The city is facing pension obligations that are exorbitant for its fire and policemen.
The city's tax base and its taxing alternatives are limited.
It is a combination of circumstances that led Mayor Gabriel J. Campana to declare the city in a "predistress" financial condition.
None of that has led to concessions on pensions and health care from the five unions that represent city employees.
As a result, the mayor is planning to introduce a plan Thursday that calls for eliminating positions, not replacing workers, laying off employees, restructuring departments and finding alternative revenue sources to make up for a $1.5 million deficit and a potential 2-mill real estate tax increase.
Lt. Steve Helm, president of the city police union, was not moved by the circumstances or the mayor's plans.
"He's not going to balance the budget on our backs," Helm said. "We're not going to roll over and play dead."
That's one way to look at the circumstances and the possible solution.
Another viewpoint would be to acknowledge city police have pension benefits and a health care package far above what the private sector, many of them city taxpayers, have.

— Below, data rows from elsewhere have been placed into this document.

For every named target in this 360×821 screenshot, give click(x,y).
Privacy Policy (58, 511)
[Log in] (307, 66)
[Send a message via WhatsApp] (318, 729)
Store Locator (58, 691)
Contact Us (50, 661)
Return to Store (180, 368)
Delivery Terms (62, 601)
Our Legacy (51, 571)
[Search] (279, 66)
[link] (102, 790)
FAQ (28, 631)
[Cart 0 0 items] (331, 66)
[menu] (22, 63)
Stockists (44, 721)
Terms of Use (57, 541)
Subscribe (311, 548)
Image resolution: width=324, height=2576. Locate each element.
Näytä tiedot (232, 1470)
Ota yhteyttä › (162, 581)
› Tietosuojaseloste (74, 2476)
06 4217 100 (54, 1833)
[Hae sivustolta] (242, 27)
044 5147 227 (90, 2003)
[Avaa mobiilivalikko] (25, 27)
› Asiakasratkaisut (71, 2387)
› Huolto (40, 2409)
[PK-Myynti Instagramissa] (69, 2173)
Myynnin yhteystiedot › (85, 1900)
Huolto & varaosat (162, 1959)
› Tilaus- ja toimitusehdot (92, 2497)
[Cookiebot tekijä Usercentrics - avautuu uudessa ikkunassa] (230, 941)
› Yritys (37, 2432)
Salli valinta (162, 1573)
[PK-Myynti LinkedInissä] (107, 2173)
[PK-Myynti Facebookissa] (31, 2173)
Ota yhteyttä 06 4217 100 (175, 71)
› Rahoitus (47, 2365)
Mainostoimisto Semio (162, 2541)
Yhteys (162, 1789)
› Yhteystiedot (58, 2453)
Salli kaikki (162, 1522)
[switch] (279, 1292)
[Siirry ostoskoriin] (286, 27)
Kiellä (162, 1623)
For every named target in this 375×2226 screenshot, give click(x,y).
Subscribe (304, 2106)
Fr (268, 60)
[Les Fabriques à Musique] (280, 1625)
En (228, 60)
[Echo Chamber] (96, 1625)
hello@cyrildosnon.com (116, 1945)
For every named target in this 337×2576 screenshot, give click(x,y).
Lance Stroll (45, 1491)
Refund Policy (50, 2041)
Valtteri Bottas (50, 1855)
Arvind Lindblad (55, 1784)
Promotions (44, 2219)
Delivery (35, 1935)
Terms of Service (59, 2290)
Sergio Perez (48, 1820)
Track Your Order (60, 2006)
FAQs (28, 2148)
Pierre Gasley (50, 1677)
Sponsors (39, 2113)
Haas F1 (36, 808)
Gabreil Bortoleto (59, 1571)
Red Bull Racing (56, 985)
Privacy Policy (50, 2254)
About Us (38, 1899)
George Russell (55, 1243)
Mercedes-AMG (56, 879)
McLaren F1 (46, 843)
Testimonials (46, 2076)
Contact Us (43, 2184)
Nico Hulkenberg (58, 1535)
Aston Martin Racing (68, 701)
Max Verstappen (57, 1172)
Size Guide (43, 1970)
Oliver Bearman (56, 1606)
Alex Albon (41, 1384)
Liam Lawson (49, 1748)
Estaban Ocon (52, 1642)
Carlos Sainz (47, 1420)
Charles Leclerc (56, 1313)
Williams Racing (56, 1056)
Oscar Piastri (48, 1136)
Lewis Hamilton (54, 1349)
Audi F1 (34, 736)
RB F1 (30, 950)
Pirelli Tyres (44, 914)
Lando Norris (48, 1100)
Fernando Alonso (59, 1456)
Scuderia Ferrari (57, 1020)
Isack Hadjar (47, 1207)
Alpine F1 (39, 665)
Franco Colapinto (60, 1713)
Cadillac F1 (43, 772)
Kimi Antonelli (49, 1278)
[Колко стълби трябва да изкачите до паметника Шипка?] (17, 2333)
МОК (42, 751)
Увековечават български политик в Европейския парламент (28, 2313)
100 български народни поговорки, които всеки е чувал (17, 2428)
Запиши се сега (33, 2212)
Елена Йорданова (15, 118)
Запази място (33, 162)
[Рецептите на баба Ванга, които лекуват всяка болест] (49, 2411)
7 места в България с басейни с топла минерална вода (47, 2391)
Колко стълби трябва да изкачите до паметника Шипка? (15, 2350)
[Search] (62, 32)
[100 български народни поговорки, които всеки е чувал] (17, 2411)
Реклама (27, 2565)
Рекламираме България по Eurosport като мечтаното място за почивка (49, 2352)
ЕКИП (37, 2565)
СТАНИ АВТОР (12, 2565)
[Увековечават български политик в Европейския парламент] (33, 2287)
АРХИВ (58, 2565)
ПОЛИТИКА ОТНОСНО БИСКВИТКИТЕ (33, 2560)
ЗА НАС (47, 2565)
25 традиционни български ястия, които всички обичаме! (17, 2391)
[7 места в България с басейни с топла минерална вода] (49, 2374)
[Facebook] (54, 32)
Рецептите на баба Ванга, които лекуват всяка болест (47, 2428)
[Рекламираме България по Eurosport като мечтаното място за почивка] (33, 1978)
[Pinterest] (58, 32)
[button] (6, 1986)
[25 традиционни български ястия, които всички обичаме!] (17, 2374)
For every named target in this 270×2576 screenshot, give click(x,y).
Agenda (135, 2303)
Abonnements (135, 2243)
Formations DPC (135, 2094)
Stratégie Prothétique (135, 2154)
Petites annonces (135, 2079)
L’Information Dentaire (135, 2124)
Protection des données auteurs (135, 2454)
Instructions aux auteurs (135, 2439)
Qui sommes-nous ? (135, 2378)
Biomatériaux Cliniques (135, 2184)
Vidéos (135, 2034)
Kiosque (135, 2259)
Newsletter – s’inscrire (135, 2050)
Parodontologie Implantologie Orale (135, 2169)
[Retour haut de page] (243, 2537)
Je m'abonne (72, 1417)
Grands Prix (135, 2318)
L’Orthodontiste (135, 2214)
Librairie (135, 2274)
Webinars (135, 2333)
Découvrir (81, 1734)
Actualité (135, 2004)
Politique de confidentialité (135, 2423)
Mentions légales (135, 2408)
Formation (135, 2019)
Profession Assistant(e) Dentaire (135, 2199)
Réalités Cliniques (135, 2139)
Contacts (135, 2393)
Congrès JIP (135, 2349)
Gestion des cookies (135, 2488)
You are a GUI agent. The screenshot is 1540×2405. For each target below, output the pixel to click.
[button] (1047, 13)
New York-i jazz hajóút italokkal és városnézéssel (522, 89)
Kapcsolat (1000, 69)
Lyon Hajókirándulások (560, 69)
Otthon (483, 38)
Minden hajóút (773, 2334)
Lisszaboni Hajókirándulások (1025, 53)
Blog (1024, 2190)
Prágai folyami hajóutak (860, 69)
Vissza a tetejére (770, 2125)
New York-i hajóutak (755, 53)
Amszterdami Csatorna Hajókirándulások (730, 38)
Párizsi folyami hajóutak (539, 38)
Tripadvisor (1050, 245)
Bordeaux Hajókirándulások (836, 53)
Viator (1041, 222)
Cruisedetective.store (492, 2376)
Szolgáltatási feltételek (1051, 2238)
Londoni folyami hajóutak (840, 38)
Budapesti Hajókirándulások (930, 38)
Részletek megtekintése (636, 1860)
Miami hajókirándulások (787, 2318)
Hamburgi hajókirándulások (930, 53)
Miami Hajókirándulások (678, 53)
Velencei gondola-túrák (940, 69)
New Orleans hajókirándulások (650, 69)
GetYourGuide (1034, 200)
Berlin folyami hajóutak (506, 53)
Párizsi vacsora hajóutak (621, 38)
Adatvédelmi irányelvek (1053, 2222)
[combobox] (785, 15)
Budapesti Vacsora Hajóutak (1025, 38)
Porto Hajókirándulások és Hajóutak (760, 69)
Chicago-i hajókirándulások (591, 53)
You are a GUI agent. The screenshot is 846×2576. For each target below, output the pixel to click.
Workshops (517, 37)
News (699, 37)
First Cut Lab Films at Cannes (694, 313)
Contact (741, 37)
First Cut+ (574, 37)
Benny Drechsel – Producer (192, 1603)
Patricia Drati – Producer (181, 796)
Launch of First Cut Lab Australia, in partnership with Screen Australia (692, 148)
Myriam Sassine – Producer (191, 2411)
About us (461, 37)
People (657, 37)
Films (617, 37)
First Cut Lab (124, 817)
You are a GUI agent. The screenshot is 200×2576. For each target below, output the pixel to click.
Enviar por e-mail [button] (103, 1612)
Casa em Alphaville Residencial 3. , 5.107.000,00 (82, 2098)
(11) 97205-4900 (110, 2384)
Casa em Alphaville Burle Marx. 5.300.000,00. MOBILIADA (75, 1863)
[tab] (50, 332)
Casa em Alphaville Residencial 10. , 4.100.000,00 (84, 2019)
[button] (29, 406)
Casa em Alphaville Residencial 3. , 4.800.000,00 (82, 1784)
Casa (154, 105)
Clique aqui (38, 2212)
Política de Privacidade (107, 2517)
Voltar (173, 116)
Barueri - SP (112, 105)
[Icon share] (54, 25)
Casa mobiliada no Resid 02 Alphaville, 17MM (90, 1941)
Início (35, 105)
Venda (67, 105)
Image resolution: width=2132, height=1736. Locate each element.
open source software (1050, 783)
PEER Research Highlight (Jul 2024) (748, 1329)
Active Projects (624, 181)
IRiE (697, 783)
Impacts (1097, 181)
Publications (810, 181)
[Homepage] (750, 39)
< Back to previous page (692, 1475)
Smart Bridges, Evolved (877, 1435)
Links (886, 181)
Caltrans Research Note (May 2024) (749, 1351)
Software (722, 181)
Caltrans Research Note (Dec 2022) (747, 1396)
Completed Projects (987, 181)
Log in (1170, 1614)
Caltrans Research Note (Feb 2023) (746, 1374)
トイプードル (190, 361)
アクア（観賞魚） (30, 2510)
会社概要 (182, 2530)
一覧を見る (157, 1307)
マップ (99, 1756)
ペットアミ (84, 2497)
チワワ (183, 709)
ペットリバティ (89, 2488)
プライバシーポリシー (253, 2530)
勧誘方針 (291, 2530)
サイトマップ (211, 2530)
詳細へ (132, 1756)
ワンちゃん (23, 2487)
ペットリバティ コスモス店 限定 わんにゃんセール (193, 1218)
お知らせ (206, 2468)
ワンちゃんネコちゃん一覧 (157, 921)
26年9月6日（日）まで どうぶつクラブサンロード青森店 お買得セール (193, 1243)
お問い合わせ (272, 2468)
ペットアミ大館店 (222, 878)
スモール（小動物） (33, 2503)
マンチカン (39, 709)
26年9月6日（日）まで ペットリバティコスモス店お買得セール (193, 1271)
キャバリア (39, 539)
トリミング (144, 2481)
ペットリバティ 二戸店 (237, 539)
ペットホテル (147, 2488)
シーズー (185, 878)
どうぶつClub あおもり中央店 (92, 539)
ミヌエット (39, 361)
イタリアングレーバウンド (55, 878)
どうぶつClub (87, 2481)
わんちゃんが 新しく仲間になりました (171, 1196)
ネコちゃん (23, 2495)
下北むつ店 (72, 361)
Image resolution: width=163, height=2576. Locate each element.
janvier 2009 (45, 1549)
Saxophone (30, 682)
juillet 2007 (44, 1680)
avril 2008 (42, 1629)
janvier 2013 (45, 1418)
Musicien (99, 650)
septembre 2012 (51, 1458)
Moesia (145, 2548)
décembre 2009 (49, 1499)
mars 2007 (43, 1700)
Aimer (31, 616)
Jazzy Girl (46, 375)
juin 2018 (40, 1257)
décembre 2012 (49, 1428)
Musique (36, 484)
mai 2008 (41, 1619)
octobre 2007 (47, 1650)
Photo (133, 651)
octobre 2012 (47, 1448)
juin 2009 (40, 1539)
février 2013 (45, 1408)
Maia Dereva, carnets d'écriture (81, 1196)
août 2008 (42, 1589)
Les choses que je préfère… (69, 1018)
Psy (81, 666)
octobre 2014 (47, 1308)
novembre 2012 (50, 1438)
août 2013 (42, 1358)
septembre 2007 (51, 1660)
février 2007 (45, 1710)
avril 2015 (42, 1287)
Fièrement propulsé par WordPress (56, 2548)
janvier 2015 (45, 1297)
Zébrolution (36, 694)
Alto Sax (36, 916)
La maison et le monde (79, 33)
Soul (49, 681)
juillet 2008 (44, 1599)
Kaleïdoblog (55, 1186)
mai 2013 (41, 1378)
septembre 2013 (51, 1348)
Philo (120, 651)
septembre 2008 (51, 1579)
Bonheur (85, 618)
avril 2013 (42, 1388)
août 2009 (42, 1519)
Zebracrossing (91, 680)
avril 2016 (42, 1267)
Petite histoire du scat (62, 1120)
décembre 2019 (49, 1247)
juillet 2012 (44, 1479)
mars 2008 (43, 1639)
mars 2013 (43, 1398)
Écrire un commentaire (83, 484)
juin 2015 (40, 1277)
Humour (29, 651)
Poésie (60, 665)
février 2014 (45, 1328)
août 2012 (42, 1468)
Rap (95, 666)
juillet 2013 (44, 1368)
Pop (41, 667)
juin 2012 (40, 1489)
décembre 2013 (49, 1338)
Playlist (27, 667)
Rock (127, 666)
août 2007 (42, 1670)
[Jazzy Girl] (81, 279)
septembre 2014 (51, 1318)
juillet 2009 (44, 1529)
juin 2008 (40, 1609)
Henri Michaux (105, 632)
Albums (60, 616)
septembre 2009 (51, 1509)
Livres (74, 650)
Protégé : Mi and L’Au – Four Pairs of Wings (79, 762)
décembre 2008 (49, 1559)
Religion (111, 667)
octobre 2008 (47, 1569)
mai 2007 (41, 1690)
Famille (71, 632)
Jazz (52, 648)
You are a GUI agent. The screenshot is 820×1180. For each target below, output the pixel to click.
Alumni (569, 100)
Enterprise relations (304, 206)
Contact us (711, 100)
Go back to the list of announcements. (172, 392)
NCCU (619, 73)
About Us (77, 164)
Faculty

Simply put, the package enjoyed by city police and firemen is unsustainable in the long term.
This has nothing to do with the critical services police and firemen provide each day to the City of Williamsport.
But there are people throughout our area who perform critical services and don't have the benefits city police and firemen have.
We call on the union leaders and the mayor to sit down and come up with some long-term solutions that will have an immediate impact on the city's financial situation before Williamsport becomes just another city that drowned in its own red ink.
It's time to stop holding hostage taxpayers who struggle to pay for their own health care and save for old age in this day when pensions in the private sector are practically obsolete.